→ **PAGE TEXT**:
Let me know if you have any further questions.


In the above example, there would be a way to return an array of null terminated strings (like you want) in place in the string. It would not make it possible to pass a literal string though, as it would have to be modified by the function:

#include <stdlib.h>
#include <stdio.h>
#include <string.h>

char** str_split( char* str, char delim, int* numSplits )
{
    char** ret;
    int retLen;
    char* c;

    if ( ( str == NULL ) ||
        ( delim == '\0' ) )
    {
        /* Either of those will cause problems */
        ret = NULL;
        retLen = -1;
    }
    else
    {
        retLen = 0;
        c = str;

        /* Pre-calculate number of elements */
        do
        {
            if ( *c == delim )
            {
                retLen++;
            }

            c++;
        } while ( *c != '\0' );

        ret = malloc( ( retLen + 1 ) * sizeof( *ret ) );
        ret[retLen] = NULL;

        c = str;
        retLen = 1;
        ret[0] = str;

        do
        {
            if ( *c == delim )
            {
                ret[retLen++] = &c[1];
                *c = '\0';
            }

            c++;
        } while ( *c != '\0' );
    }

    if ( numSplits != NULL )
    {
        *numSplits = retLen;
    }

    return ret;
}

int main( int argc, char* argv[] )
{
    const char* str = "JAN,FEB,MAR,APR,MAY,JUN,JUL,AUG,SEP,OCT,NOV,DEC";

    char* strCpy;
    char** split;
    int num;
    int i;

    strCpy = malloc( strlen( str ) * sizeof( *strCpy ) );
    strcpy( strCpy, str );

    split = str_split( strCpy, ',', &num );

    if ( split == NULL )
    {
        puts( "str_split returned NULL" );
    }
    else
    {
        printf( "%i Results: \n", num );

        for ( i = 0; i < num; i++ )
        {
            puts( split[i] );
        }
    }

    free( split );
    free( strCpy );

    return 0;
}

There is probably a neater way to do it, but you get the idea.


I think strsep is still the best tool for this:

while ((token = strsep(&str, ","))) my_fn(token);

That is literally one line that splits a string.

The extra parentheses are a stylistic element to indicate that we're intentionally testing the result of an assignment, not an equality operator ==.

For that pattern to work, token and str both have type char *. If you started with a string literal, then you'd want to make a copy of it first:

// More general pattern:
const char *my_str_literal = "JAN,FEB,MAR";
char *token, *str, *tofree;

tofree = str = strdup(my_str_literal);  // We own str's memory now.
while ((token = strsep(&str, ","))) my_fn(token);
free(tofree);

If two delimiters appear together in str, you'll get a token value that's the empty string. The value of str is modified in that each delimiter encountered is overwritten with a zero byte - another good reason to copy the string being parsed first.

→ **WORK TO DO**: In the thread on splitting strings in C, what token do you get from strsep when two delimiters appear together? The data after this point comes from a different source.

→ **INFORMATION SHOWN**:
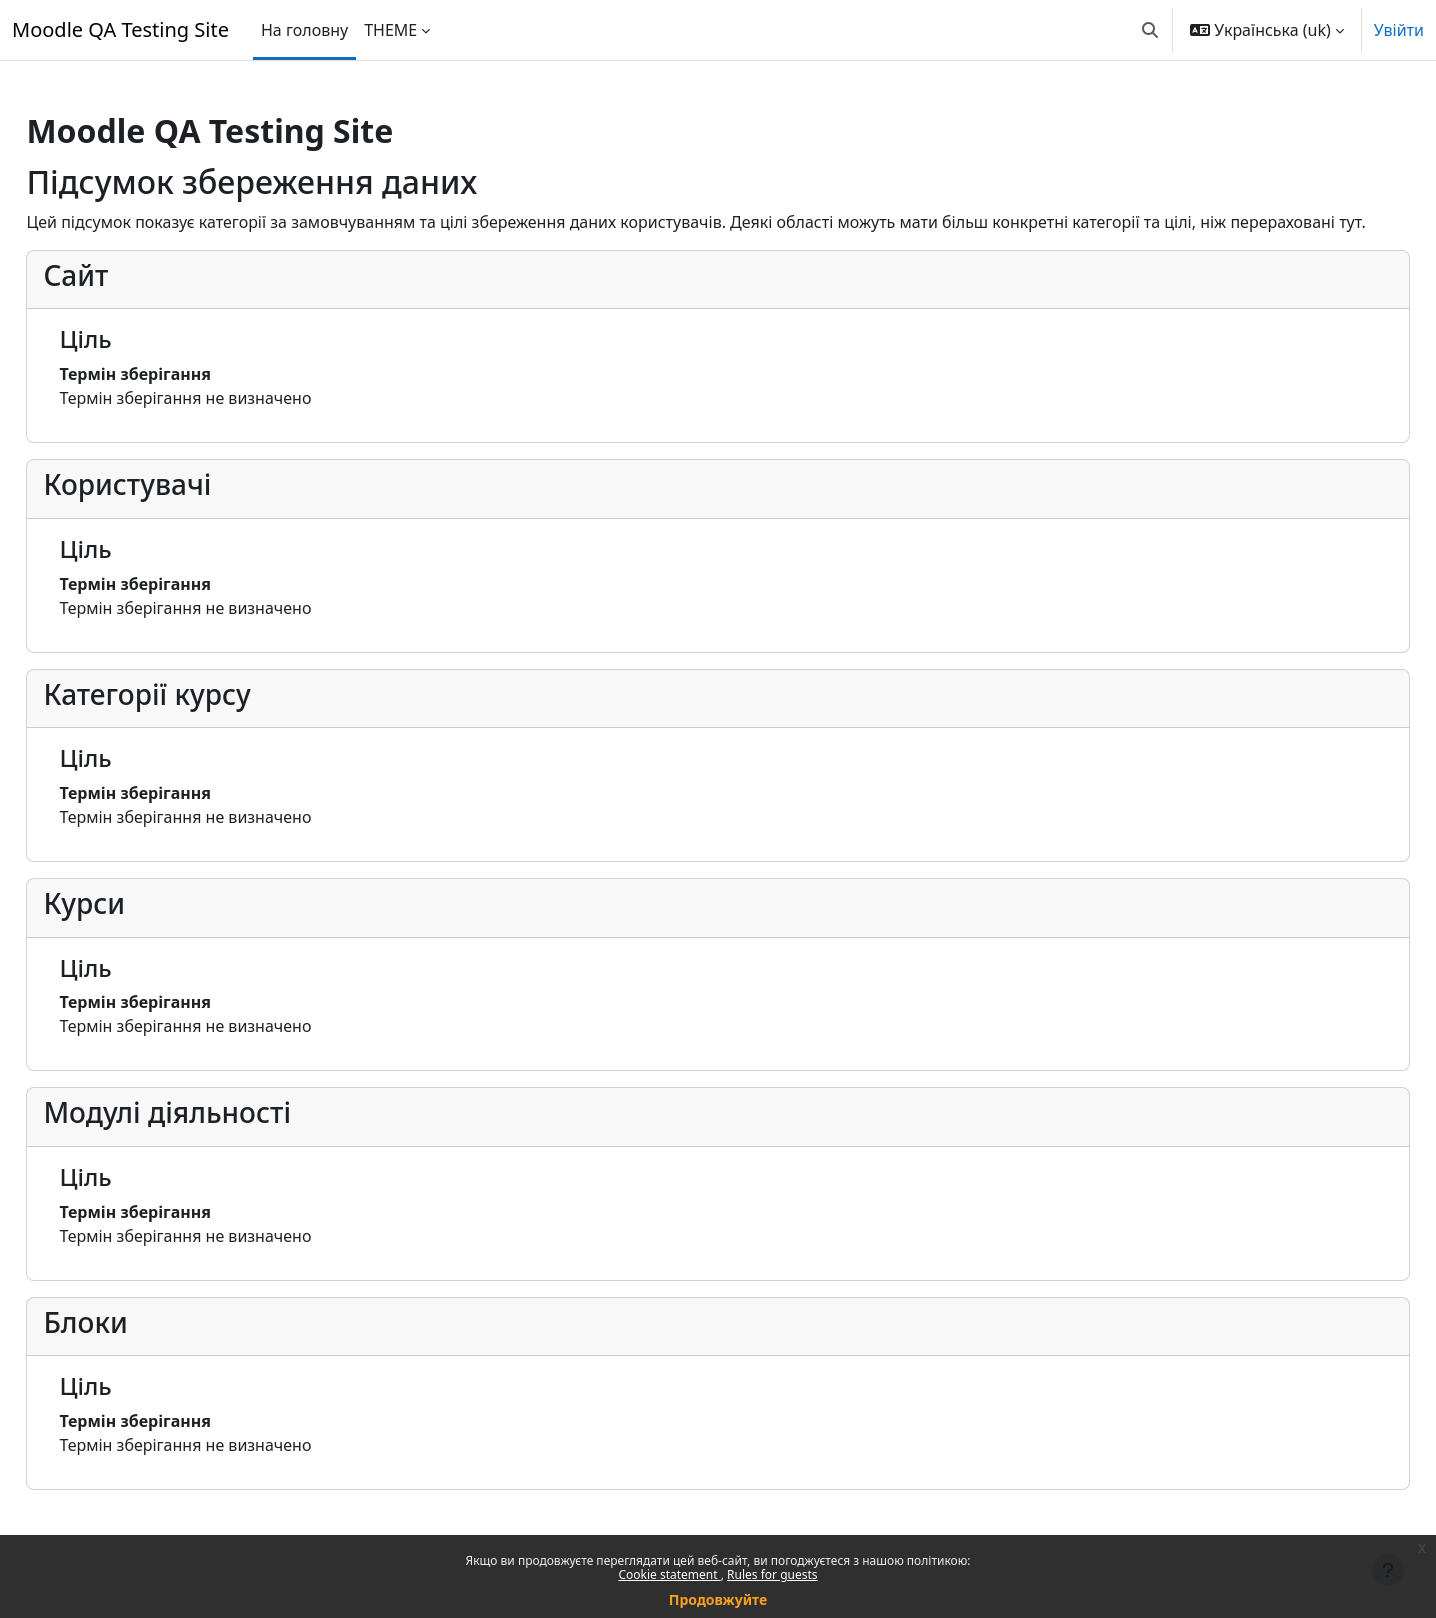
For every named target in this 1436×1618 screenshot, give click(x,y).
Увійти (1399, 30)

→ **EXERCISE ANSWER**: A token value that's the empty string.